EXERCISE — Rewrite the stretch from the line containing "Task: Focus the 存酒有效天数 field" through the end of the records, swapping "Screen dimensions" for "Screen size" and changing nothing else. Leave the pictures out of your answer.

* start THE RECORDS *

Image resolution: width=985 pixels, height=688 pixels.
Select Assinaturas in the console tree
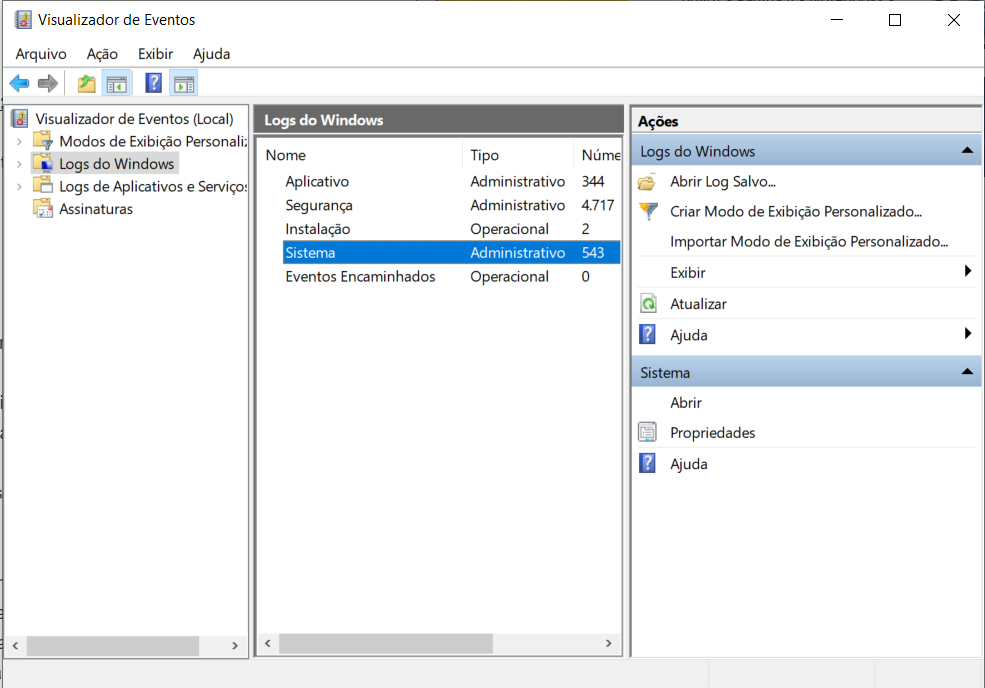tap(96, 209)
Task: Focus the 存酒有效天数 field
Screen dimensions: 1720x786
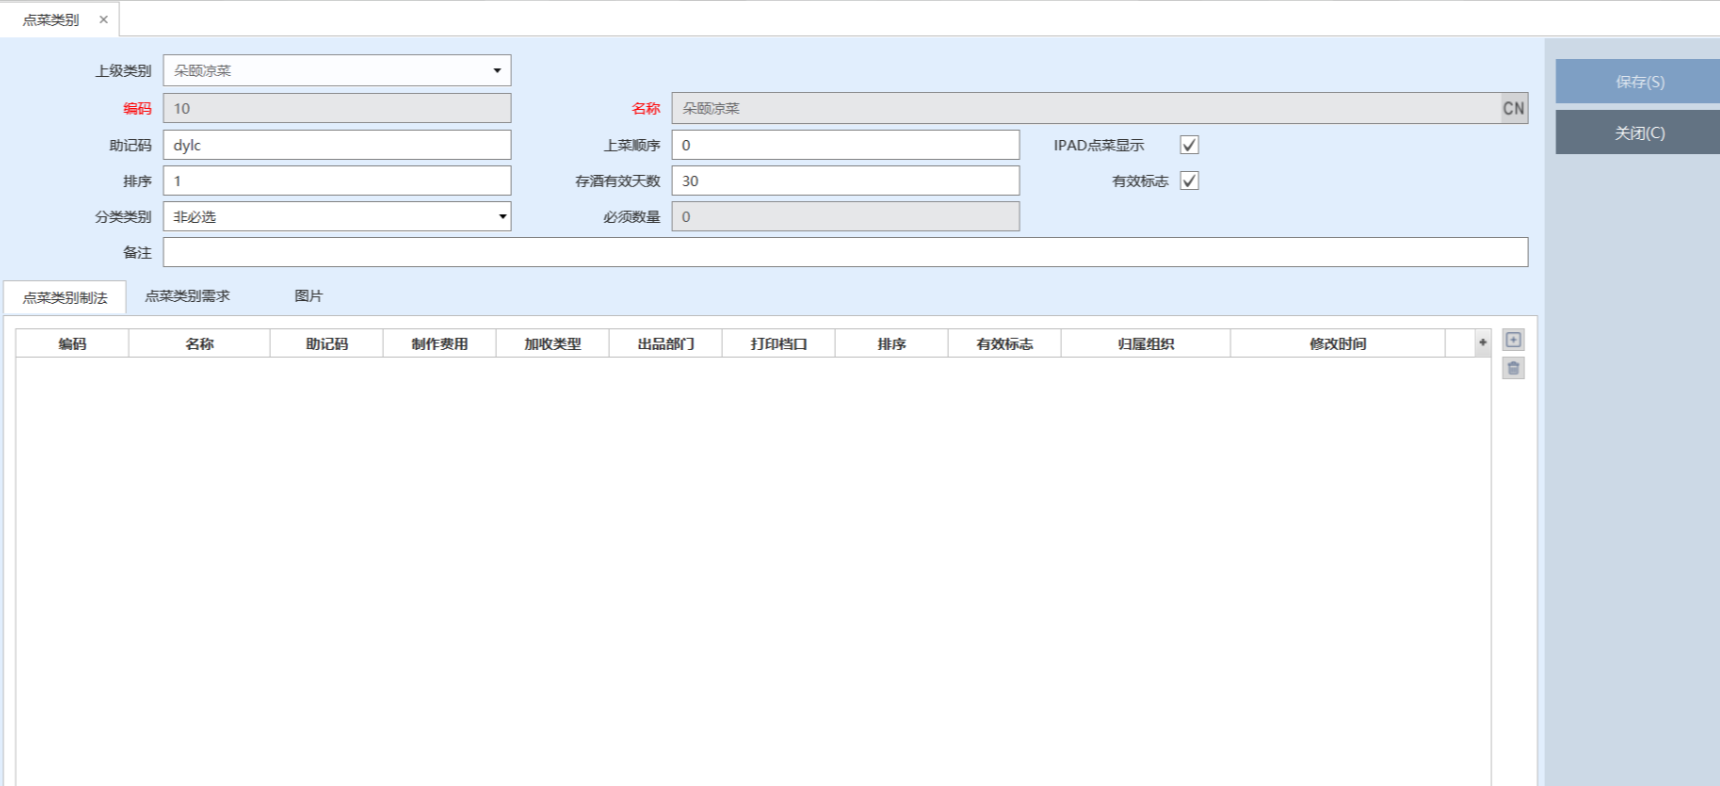Action: pos(845,181)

* end THE RECORDS *

RESULT OF THIS TASK —
Task: Focus the 存酒有效天数 field
Screen size: 1720x786
Action: pos(845,181)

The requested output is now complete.